Both of the authors have performed experiments, to not only detect quantum tunneling, but to also measure the time elapsed. As predicted by Thomas Hartman in 1962, there is a time elapse at the ‘entrance’ to the tunnel, or the ‘interface’, between the medium and ‘the tunnel’, but the actual time spent in the tunnel is zero. This is called the Hartman effect. To quote the authors: ‘So the wave packet spreads in the tunnel in zero time and is everywhere from the entrance to the exit. This non-local phenomenon makes one feel eery.’ An understatement, if I’ve ever read one.

One of the authors, Gunter Nimtz, participated in an experiment that tunneled Mozart’s symphony in g-minor through a waveguide at superluminal speed: 4.7 times the speed of light. The elapsed time occurred at the entrance to the tunnel, as predicted by Hartman, not in the tunnel itself. In an exposition, that I will not try to repeat here, the authors explain how this quirk of nature (the elapsed time at the entrance to the tunnel) allows superluminal communication without impacting causality. The speed in the tunnel is infinite – as the Americans like to say: go figure. The title of the book, Zero Time Space, is therefore entirely appropriate.
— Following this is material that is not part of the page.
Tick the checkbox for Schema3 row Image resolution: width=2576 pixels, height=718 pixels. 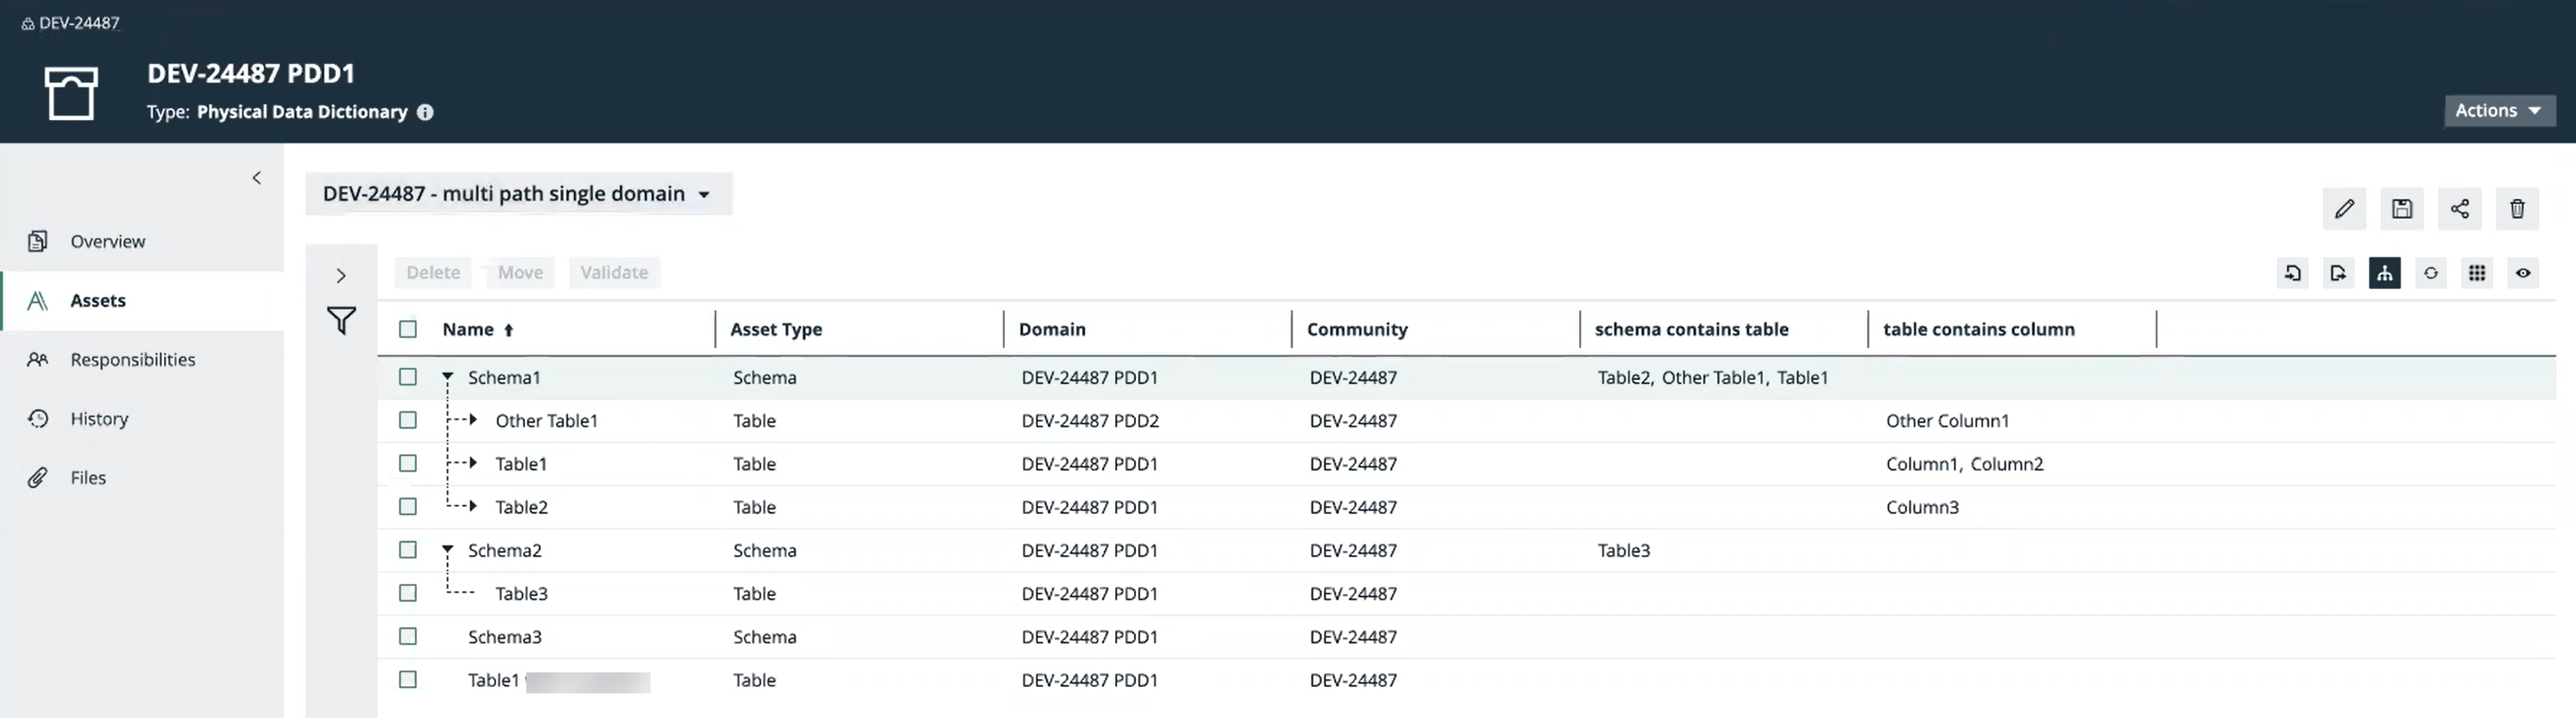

They end the book with a brief description of wormholes and hypothetical warp drives, beloved of Sci-Fi writers, like me, that require exotic negative gravity amongst other improbabilities.

Of all the incredible manifestations of the universe, only consciousness is arguably more inexplicable or more mysterious (but no more weird) than quantum phenomena. If we didn’t observe it, no one would believe it. And if we didn’t have the mathematics to describe it, no one would be able to fathom it, even remotely.

Addendum 1: I came across this - it's very entertaining as well as informative.

Addendum 2: I would like to acknowledge Timmo (refer comments thread below) who has valiantly tried to correct all my mistakes. In particular, that the imaginary component of Schrodinger's equation plays no greater role in tunneling than the real component, if I understand Timmo correctly. Also he points out that tunneling and non-locality are independent phenomena, and possibly I misled people on that point.

He also corrects some faux pas I made concerning the Lorenz transformation and Godel's Incompleteness Theorem in response to comments I've made since the post was posted.

I confess I don't know as much as I appear to, and I wish I understood more than I actually do.

And I would like to thank Timmo for reminding me of how much I don't know.